Rosten put the photograph up to his face again. “I s’pose he could be a lawyer, though?”
“No, Lewis … He’s a killer.”
Rosten rocked back and forth in his own swivel chair, smiling, puffing on his pipe. “Now this,” he said like some Old South storyteller, “is what we used to call a barnburner.”
“Barnburner’s for basketball,” I grinned. “You never went to a basketball game in your life.”
“No,” Rosten smiled wider. “But I heard a lot about them.”
He stood up, and we started our walk to the executive editor’s office. Calmly puffing his pipe, picking motes and strings off his white shirt, Lewis reminded me to try to be politic.
Moses Reed is what people of a certain age around Tennessee, men and women, would call “a man’s man.”
He’s tall, always well-dressed, with wavy black hair just hinting at gray. He may have played football somewhere or other—Princeton, I’d heard somewhere—and though under six feet tall, he’s considerably broader than I am. He appears to come from money.

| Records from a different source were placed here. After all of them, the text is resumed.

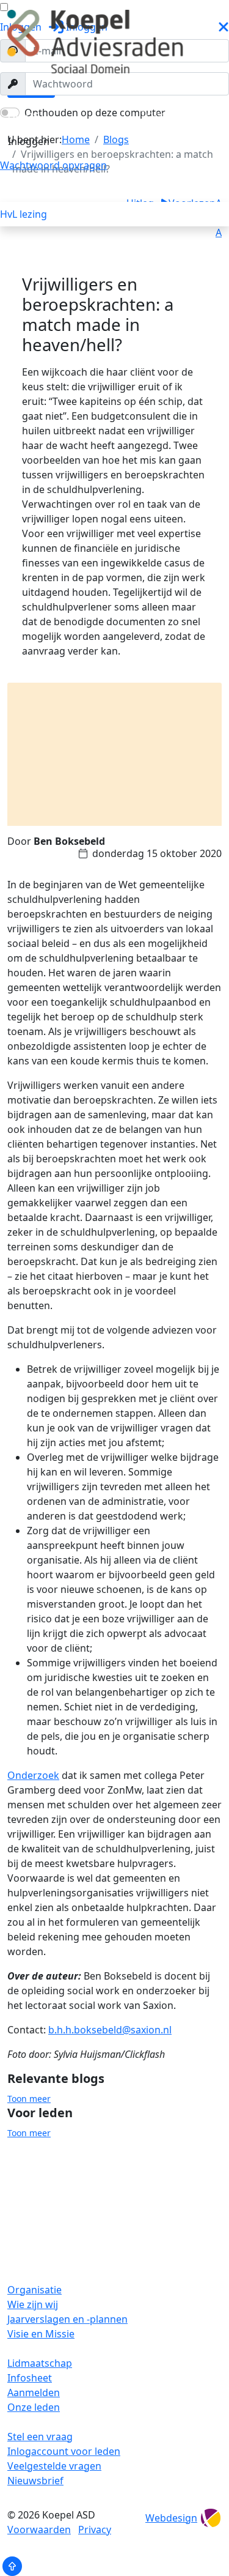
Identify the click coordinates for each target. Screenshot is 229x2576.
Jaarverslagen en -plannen (67, 2319)
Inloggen (28, 141)
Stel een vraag (40, 2436)
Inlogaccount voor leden (63, 2451)
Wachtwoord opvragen (53, 165)
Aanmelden (33, 2392)
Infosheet (29, 2378)
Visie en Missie (41, 2333)
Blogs (23, 114)
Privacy (94, 2529)
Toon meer (29, 2098)
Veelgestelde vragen (54, 2466)
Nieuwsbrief (35, 2480)
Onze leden (33, 2407)
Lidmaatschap (39, 2363)
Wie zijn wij (32, 2304)
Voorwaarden (39, 2529)
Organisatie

His office looks like a wealthy man’s dining room. Only some photographs of famous men (Ernest Hemingway kicking a can up a solitary road … Churchill smoking a cigar in a high-rimmed bathtub … Bobby Kennedy playing football) spoil the dining room effect.
There is no desk in the office; and no typewriter.
There are antique chairs with embroidered seats. Plus an oblong mahogany table for tea. And a Sheffield tea service.
It’s difficult to imagine Reed as a ragamuffin growing up in Birmingham, Alabama—which he was.
Seven of us sat at the highly polished table. A work session. Everyone in crisply starched shirttails except me.
Francis Parker, the conservative
Citizen
publisher—peevish, but a fair man, I’d heard; Reed, transplanted Georgetown journalist, the executive editor; Arnold Beckton, the managing editor; Rosten, metropolitan editor; two other up-and-coming editors; and Ochs Jones, shooting star of the moment.
This was journalism by committee. It’s always a disaster. No exceptions.